Document passage:
★ ★ ★

The country, landlocked between Russia and China, is under pressure to find alternative sources of growth after a decline in global coal and copper prices forced it to turn to the International Monetary Fund for aid last year.
Mongolia managed to boost meat exports more than threefold in 2017, with the total volume reaching 29,300 tonnes, but the country has failed to reach its potential as a result of longstanding animal health concerns.
"This is still a dissatisfactory quantity," said Batzorig Batjargal, Minister of Food, Agriculture and Light Industry, on the sidelines of a conference in Ulaanbaatar.
"We have the potential to export more than 200,000 tonnes a year and there are many countries that want to buy Mongolian meat, which means we can increase meat exports tenfold in the near future," he said.
With total livestock at 66 million heads last year and a human population of just 3 million people, Mongolia's meat producers have no choice but to find alternative markets if they are to be profitable, Batzorig added.

★ ★ ★

Prompt: Revise the passage on Mongolian meat exports, from "With total livestock" through "profitable, Batzorig added.", so that "foreign markets" takes the place of "alternative markets".

Record excerpts:
★ ★ ★

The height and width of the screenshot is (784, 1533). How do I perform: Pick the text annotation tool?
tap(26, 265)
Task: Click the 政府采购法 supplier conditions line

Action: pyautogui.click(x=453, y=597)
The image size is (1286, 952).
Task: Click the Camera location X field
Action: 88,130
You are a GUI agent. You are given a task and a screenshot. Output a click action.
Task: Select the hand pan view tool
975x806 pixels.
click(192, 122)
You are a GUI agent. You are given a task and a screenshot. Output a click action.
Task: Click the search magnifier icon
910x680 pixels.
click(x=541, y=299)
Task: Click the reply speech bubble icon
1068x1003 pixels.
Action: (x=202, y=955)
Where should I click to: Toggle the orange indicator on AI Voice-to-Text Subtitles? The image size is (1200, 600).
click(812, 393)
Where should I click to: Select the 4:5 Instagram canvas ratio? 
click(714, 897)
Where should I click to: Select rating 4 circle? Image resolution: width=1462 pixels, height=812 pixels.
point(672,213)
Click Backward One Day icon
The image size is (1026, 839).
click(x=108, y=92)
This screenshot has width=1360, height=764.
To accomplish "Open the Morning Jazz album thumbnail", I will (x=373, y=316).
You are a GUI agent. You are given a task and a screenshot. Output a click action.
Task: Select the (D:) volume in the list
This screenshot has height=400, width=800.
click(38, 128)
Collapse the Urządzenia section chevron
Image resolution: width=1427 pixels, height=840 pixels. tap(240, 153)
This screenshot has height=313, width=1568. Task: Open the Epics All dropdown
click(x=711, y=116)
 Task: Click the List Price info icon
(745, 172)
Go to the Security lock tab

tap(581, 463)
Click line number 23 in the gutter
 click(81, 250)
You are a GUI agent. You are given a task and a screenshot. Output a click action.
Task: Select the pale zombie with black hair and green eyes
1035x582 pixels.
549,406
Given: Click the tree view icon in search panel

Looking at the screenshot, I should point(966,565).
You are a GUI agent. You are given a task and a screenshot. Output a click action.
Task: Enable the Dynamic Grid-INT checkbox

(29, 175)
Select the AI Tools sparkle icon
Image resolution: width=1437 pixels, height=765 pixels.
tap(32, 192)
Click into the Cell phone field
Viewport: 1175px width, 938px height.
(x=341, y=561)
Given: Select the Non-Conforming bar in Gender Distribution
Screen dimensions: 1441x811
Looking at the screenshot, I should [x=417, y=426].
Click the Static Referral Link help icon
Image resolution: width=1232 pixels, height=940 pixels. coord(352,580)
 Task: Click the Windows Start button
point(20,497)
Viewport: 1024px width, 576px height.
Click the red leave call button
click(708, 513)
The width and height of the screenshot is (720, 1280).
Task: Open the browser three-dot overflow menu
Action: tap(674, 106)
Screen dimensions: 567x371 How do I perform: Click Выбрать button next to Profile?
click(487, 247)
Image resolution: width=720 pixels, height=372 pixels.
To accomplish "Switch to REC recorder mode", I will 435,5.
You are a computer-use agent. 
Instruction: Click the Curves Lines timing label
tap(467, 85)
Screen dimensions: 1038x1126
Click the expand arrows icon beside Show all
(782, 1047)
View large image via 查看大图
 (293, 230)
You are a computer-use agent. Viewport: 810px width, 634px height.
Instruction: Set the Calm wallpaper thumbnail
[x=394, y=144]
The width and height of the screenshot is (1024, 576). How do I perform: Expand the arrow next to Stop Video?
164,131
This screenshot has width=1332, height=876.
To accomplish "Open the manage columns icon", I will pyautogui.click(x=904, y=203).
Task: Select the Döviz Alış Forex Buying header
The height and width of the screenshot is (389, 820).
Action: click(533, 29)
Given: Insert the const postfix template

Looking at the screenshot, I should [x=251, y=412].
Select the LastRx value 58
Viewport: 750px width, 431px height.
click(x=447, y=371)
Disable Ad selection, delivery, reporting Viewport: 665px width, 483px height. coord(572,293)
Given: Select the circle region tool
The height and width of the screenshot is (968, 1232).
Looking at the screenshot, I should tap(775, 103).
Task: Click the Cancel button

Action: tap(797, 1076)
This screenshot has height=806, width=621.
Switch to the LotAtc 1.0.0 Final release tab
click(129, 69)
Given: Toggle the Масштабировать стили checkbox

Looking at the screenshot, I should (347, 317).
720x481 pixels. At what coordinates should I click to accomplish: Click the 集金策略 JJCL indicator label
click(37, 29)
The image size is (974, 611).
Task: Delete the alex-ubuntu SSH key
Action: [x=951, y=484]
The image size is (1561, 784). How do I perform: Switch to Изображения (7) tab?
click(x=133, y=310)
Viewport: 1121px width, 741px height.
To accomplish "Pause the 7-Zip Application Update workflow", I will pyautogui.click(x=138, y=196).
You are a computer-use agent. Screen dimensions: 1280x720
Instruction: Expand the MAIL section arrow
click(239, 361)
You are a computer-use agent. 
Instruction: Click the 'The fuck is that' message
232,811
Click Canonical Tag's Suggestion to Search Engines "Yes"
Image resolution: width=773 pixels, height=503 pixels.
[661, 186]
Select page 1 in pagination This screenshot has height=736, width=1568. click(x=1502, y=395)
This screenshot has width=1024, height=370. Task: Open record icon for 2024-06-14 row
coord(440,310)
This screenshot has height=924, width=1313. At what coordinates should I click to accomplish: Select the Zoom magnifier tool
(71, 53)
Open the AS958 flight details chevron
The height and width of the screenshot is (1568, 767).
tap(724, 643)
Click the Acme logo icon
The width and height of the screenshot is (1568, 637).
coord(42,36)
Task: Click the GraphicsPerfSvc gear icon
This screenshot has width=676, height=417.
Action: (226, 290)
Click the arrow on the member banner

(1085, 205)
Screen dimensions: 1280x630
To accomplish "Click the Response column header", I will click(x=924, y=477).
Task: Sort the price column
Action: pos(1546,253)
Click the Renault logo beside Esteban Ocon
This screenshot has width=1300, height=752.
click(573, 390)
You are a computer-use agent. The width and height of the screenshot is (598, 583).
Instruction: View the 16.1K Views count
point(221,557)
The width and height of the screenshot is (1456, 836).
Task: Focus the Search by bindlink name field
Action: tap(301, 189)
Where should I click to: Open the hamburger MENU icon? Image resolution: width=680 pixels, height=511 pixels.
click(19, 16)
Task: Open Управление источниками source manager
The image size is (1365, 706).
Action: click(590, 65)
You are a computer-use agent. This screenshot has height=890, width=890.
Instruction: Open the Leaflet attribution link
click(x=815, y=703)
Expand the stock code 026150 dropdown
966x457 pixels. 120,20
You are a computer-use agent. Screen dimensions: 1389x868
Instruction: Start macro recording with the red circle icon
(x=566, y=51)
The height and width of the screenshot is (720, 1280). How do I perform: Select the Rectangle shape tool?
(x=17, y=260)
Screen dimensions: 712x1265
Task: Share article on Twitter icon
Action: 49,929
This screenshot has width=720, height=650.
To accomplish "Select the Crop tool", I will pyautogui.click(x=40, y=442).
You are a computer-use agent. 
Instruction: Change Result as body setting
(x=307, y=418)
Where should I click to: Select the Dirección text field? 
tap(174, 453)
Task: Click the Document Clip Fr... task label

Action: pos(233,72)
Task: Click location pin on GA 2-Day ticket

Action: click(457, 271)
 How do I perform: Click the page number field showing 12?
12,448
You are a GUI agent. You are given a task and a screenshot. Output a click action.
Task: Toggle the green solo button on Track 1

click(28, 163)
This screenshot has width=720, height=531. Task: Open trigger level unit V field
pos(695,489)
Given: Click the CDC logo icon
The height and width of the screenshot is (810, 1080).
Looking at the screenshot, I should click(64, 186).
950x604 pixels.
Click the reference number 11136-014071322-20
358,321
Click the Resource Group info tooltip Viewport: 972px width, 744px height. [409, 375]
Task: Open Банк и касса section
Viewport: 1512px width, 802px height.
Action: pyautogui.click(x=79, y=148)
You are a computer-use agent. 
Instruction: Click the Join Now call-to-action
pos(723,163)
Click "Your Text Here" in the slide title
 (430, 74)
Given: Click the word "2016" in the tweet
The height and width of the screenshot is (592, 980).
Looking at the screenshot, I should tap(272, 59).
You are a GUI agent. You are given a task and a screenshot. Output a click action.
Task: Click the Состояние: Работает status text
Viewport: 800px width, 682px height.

★ ★ ★

Completed task:
With total livestock at 66 million heads last year and a human population of just 3 million people, Mongolia's meat producers have no choice but to find foreign markets if they are to be profitable, Batzorig added.